ワン・プラネット・サミット、12日に開催

Share on FacebookShare on Google+Tweet about this on TwitterEmail this to someoneBuffer this page

フランス政府の呼びかけで、気候変動への取り組みを協議する「ワン・プラネット・サミット」が12月12日、パリ近郊の会場で開催される。NGOや国際機関、関係国の代表など4000人余りが参加する。この機会に12項目の公約が採択される予定で、その中には、政府系ファンドによる資産運用のグリーン化や、各国中銀による「公共政策が気候に及ぼすインパクトの評価手法の確立」などの取り組みが含まれる見通し。

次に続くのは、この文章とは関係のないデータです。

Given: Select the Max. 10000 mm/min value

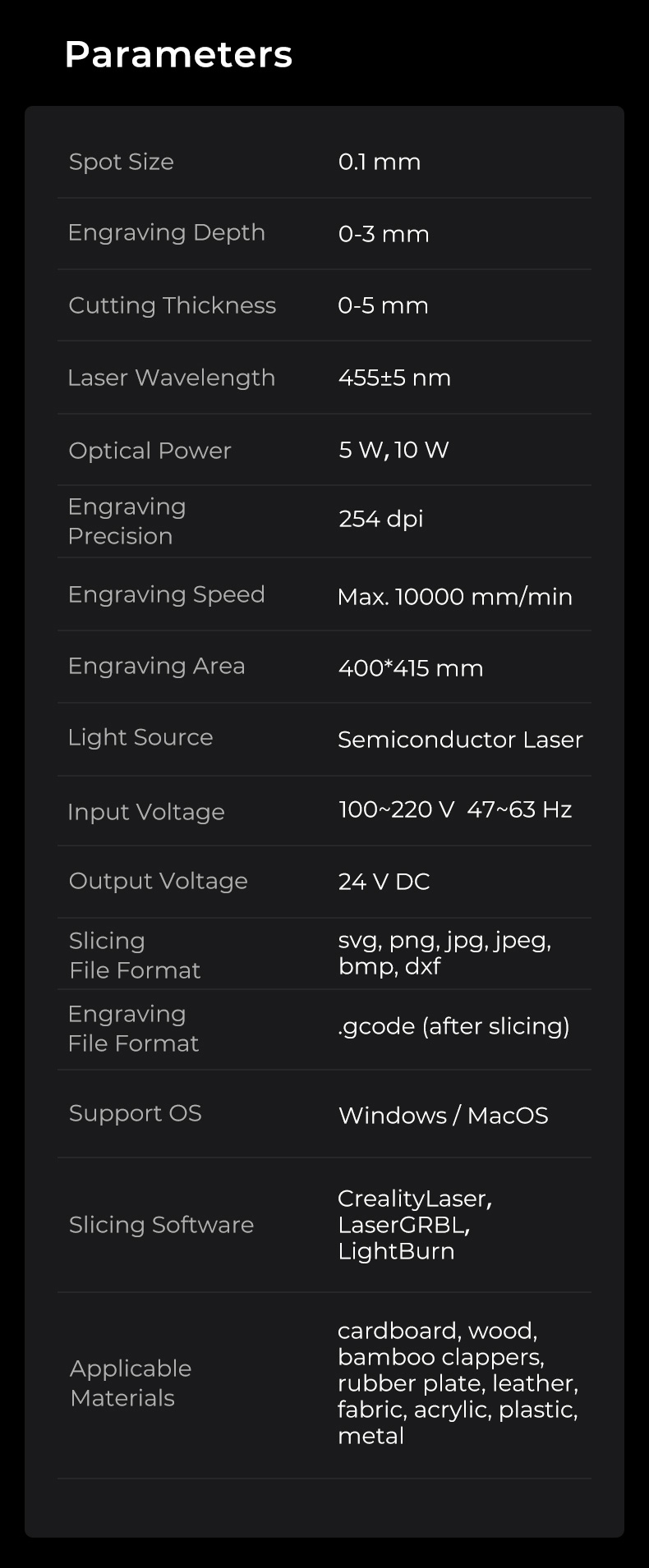Looking at the screenshot, I should [x=454, y=597].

ワン・プラネット・サミットの開催を前に、11日には経営者団体MEDEF本部で仏有志企業による気候変動対策に向けた公約の発表がなされた。パリで2年前に開かれた気候変動枠組み条約締約国会議(COP)の際に、仏大手企業39社が合同で発表したイニシアチブに新たに50社程度が合流し、温室効果ガスの排出量削減等に努力する決意を表明した。2年前の発表には、ソルベイ(化学)、シュナイダー(電機)、ロレアル(化粧品)などが加わっていたが、今回これに、エアリキード(産業ガス)、アルセロールミタル(鉄鋼)、PSA(自動車)、ルノー(自動車)などが加わり、低炭素化を目的とする投資を2020年までに合計で600憶ユーロ分実施することなどを予告した。
同日にはまた、仏経済省とパリ・ユーロプラス(パリ金融市場のプロモート団体)の主催で「クライミット・ファイナンス・デイ」が開催され、一連の発表の機会となった。AFT(仏国債庁)はこの機会に、グリーンボンドによる調達資金の利用状況の評価を行う組織の設立を発表。大手銀行のBNPパリバは、中小企業・中堅企業向けのエネルギー移行支援基金の設立などを発表した。